Konkritnya, Sahattua menjelaskan, bahwa barang dalam container ekspor sebelum pengapalan wajib di VGM, sebab tanpa proses ini container tidak dapat diangkut (dikapalkan). “Nantinya hasil verifikasi berat barang setelah proses timbang akan dideklair oleh shipper. Misalnya ekspor Jeruk 10 ton, ditambah berat container 2 ton. Hasil timbangan itu akan dideklair oleh shipper, dan hasilnya kemudian untuk dimasukkan dalam stowage plan (rencana pengaturan muatan),” ujar Sahattua.
Semua itu sudah dilakukan persiapannya oleh terminal di pelabuhan Tanjung Priok.
Dengan terbitnya edaran soal VGM SOLAS 74, para pemilik barang yang memalsukan berat kontainer atau tidak akurasinya berat barang, pemilik barang akan dikenakan denda.
Ketentuan tentang VGM tersebut lahir dari berbagai insiden menyangkut kapal, muatannya, kru kapal serta pekerja di pelabuhan. Banyak kasus kontainer jatuh ke laut, kontainer berantakan di dalam kapal, bahkan kapal terbalik.
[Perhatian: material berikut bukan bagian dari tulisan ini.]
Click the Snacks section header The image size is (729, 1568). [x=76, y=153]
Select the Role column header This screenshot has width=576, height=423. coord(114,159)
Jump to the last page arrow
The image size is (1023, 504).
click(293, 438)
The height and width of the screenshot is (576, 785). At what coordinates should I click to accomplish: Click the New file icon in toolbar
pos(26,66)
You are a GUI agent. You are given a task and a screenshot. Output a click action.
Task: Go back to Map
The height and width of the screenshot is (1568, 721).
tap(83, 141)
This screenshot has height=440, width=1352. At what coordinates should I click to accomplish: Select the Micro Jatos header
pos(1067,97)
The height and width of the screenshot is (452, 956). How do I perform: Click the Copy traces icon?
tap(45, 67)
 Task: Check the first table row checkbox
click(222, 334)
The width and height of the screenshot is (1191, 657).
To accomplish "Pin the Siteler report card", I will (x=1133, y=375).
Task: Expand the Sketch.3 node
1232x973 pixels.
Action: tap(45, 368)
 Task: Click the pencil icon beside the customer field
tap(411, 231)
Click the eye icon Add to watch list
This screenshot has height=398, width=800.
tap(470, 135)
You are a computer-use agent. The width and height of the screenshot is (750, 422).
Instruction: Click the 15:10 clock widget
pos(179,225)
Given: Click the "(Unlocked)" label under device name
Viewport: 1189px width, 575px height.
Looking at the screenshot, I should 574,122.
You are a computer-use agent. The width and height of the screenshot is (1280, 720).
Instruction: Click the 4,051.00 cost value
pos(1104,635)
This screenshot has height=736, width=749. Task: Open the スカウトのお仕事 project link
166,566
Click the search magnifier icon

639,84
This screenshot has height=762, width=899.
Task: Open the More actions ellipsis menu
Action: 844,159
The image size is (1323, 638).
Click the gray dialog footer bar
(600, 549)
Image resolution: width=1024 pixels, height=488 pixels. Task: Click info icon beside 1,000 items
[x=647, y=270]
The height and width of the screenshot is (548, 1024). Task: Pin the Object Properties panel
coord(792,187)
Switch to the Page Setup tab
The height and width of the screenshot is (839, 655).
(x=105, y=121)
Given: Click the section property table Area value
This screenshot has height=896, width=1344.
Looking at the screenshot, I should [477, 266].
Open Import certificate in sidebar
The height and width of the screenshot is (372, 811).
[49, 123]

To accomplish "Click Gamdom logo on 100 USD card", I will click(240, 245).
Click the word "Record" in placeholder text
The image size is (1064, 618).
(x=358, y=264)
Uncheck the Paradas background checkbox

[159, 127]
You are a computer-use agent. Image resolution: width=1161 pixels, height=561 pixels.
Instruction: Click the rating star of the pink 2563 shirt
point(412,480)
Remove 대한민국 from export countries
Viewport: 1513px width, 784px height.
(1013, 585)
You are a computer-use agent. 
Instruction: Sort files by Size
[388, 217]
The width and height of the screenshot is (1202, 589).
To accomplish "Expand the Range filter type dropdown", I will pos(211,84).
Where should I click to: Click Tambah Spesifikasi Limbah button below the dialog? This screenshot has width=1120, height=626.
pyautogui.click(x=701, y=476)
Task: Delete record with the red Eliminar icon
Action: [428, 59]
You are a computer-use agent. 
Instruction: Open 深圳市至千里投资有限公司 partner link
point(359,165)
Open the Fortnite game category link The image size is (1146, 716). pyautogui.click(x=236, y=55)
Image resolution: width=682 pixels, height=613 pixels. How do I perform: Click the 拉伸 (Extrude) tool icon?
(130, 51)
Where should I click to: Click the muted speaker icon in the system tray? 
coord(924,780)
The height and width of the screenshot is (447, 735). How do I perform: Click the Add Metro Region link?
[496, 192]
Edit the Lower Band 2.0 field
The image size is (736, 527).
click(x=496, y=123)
Peristiwa tersebut muncul akibat tidak akuratnya berat kotor kontainer sehingga penempatannya (stowage plan) di kapal menjadi tidak tepat dan kapal tidak stabil. Pelabuhan di seluruh dunia juga memberlakukan ketentuan ini.
Sudah Sosialisasi
Menurut Capt. Suwardi dan Sunarno fungsionaris INSA Jakarta, kebijakan ini sudah disosialisasikan oleh TPK Koja maupun JICT. “OP juga sudah mensosialisasikan hal ini, dan untuk sementara baru barang ekspor,” kata dia.
Di Koja, peraturan-peraturan Solas VGM itu, dimaksudkan agar semua petikemas ekspor wajib ditimbang di Joint In Gate dan Truck kosong ditimbang di Gate Out Koja.
Kata Capt. Suwardi, Koja hanya melayani penimbangan satu petikemas yang dimuat dalam satu rangkaian trailer. “Bilamana ditemukan perbedaan data VGM antara dokumen shipper dan terminal, Koja akan menggunakan VGM terminal (hasil timbang Koja) setelah mendapatkan persetujuan dari shipping line.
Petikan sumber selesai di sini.